> Stored items:
- - -
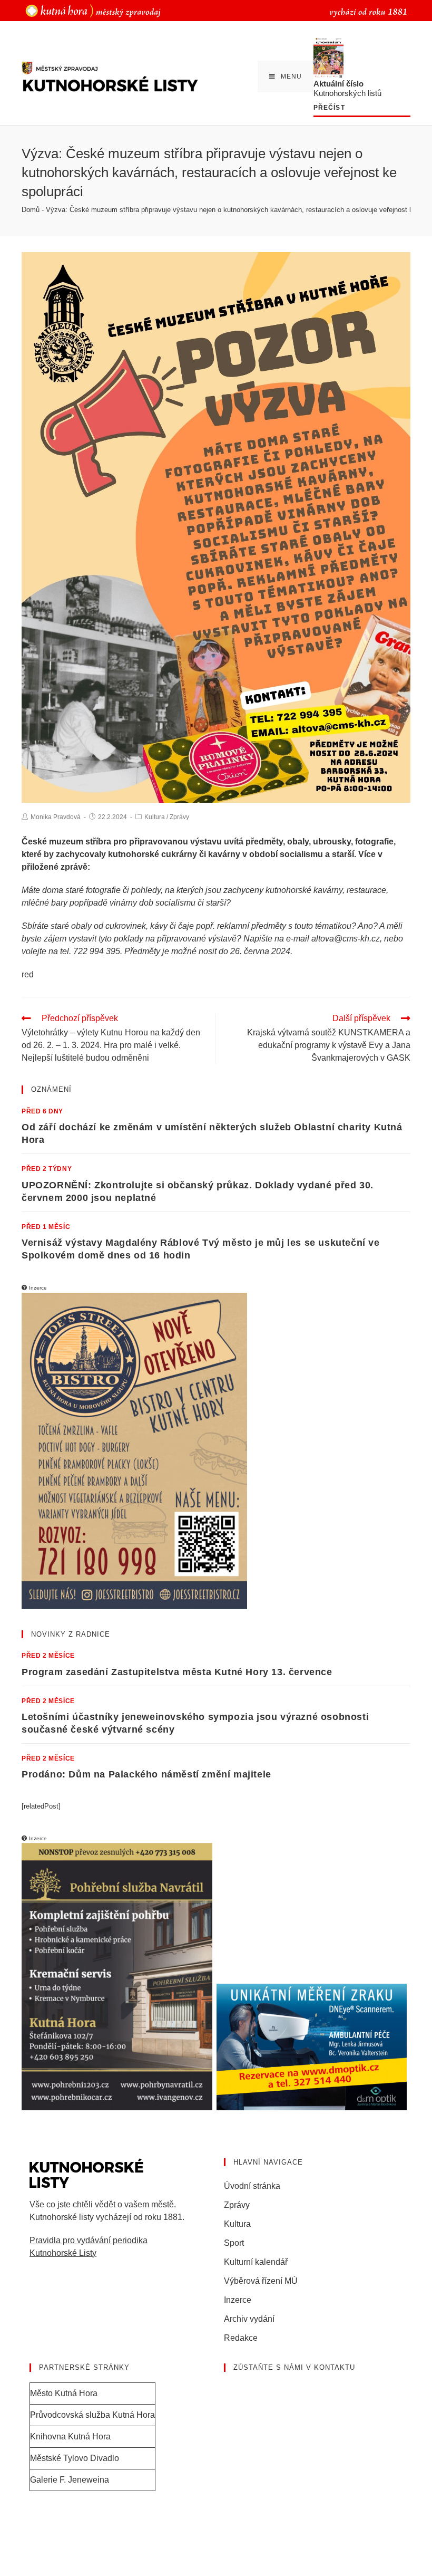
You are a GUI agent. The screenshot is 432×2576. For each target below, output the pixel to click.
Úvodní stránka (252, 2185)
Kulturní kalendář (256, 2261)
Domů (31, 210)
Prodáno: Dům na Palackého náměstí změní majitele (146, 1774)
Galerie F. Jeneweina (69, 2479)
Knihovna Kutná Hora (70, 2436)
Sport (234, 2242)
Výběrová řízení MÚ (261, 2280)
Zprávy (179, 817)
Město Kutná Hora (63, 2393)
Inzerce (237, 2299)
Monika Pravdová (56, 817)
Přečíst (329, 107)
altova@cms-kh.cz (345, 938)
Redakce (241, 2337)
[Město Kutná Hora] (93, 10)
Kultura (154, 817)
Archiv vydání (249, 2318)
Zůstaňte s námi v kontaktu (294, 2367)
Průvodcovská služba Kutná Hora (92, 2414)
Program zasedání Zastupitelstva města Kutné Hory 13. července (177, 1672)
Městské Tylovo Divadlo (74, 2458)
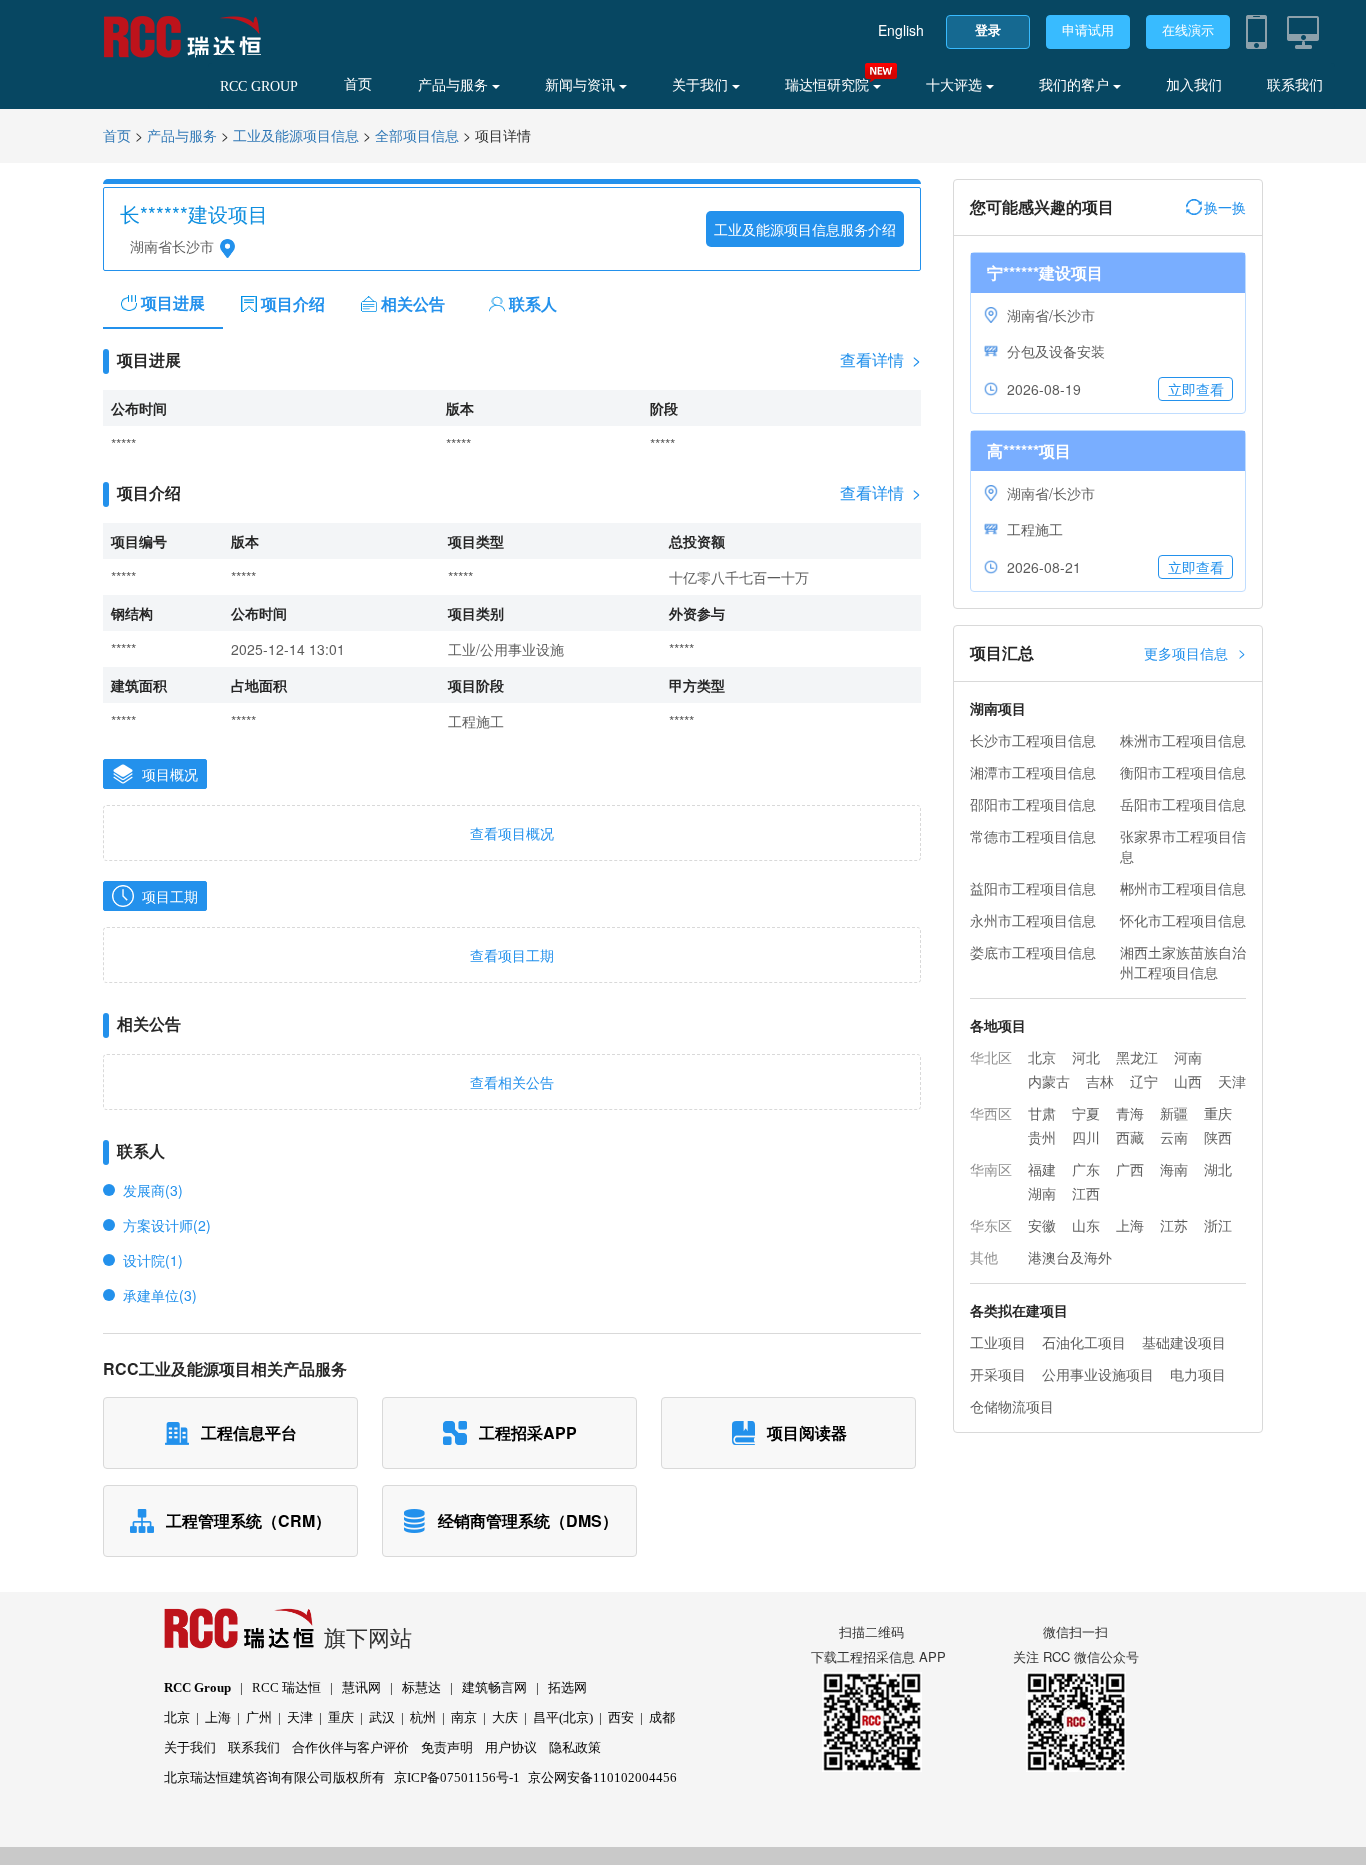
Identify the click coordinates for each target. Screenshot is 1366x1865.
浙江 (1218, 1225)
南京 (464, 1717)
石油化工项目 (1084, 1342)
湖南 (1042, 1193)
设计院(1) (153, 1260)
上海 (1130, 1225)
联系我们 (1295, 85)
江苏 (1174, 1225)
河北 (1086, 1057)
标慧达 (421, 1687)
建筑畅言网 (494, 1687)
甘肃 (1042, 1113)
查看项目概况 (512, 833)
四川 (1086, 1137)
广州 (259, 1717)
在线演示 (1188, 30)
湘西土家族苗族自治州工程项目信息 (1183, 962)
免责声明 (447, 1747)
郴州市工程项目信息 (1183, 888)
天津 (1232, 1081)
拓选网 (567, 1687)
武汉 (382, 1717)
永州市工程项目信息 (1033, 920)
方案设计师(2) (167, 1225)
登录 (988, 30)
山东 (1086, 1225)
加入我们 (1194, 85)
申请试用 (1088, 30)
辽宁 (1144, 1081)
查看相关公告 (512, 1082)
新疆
- - -
Once you find the line containing "Archiv vydání (249, 2318)", transcribe it and each line after it to the end of the records exactly, and leave out the pictures.

> Output:
Archiv vydání (249, 2318)
Zůstaňte s námi v kontaktu (294, 2367)
Průvodcovská služba Kutná Hora (92, 2414)
Program zasedání Zastupitelstva města Kutné Hory 13. července (177, 1672)
Městské Tylovo Divadlo (74, 2458)
Identify the click coordinates for each target. Screenshot is 1366x1865.
浙江 (1218, 1225)
南京 (464, 1717)
石油化工项目 (1084, 1342)
湖南 (1042, 1193)
设计院(1) (153, 1260)
上海 (1130, 1225)
联系我们 (1295, 85)
江苏 (1174, 1225)
河北 (1086, 1057)
标慧达 (421, 1687)
建筑畅言网 (494, 1687)
甘肃 (1042, 1113)
查看项目概况 (512, 833)
四川 (1086, 1137)
广州 (259, 1717)
在线演示 (1188, 30)
湘西土家族苗族自治州工程项目信息 (1183, 962)
免责声明 (447, 1747)
郴州市工程项目信息 (1183, 888)
天津 (1232, 1081)
拓选网 (567, 1687)
武汉 (382, 1717)
永州市工程项目信息 (1033, 920)
方案设计师(2) (167, 1225)
登录 (988, 30)
山东 (1086, 1225)
加入我们 (1194, 85)
申请试用 (1088, 30)
辽宁 (1144, 1081)
查看相关公告 (512, 1082)
新疆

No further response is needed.